I went to see this the other day with my daughter. We both knew that nobody else in our family would want to see it, but we had each other. Considering it was a late-afternoon performance on a Tuesday there were more people there than I'd expected, so others obviously had the same idea.
It had had terrible reviews in most of the papers, and Australian critics had savaged it apparently, for trotting out every single Australain cliche in the book However, all these reviews completely missed the point. The people who did like it, including (of course) my favourites, Mark Kermode on FiveLive and the Observer's Philip French got it immediately. A film can be rubbish on one level, but that doesn't in itself make it bad, or unwatchable. Yes, Australia does trot out every Australian cliche in the book, but it remains hugely watchable and enjoyable. It's the way Lurhmann says all the way through, lets not go over the top, lets go way beyond that. The final scene, in which Nicole Kidman and Hugh Jackman are reunited and the half -Aborigine boy goes off into the outback with the native shaman to learn the ways of his ancestors has the soundtrack of, get this, Elgar's Nimrod as a soundtrack, surely the most glaringly inappropriate use of music ever committed to celluloid. But it works, well, sort of, and anyway, it puts a smile on the audience's face.

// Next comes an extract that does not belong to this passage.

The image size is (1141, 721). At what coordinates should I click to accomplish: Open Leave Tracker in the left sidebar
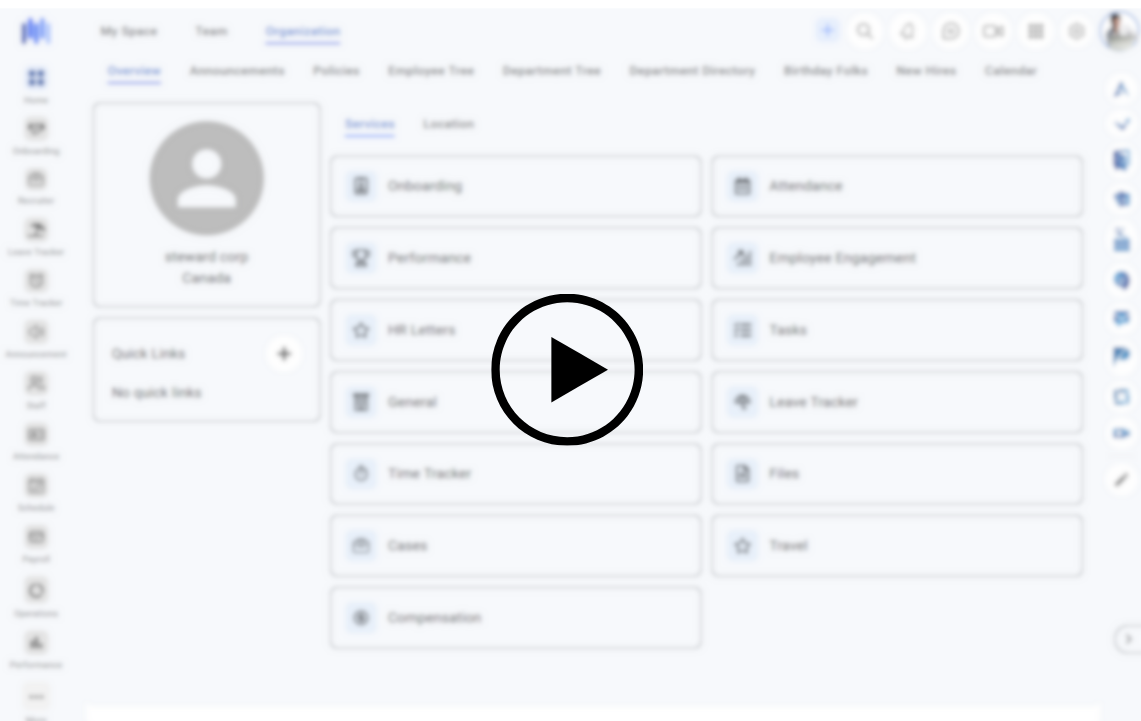click(x=36, y=234)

We have the outback, cattle drives, the carpet bombing of Darwen in WWII, the lot, all ladled on with a huge spade. Austarlia itself is depicted in all its glory, and, having been there for one unforgettable trip, I can vouch for the wonder of the landscape. The country itself is the star, which I suppose was the intention.
Kidman and Jackman enter wholeheartedly into the spirit of the film - Kidman, impossibly, scarily thin, bustles around elegantly, and her transformation into a rancher is more convincing than her earlier elegant English county persona. Jackman is suitably taciturn and surly, and the little boy is suitably charming. All in all, a good evening out - very satisfying.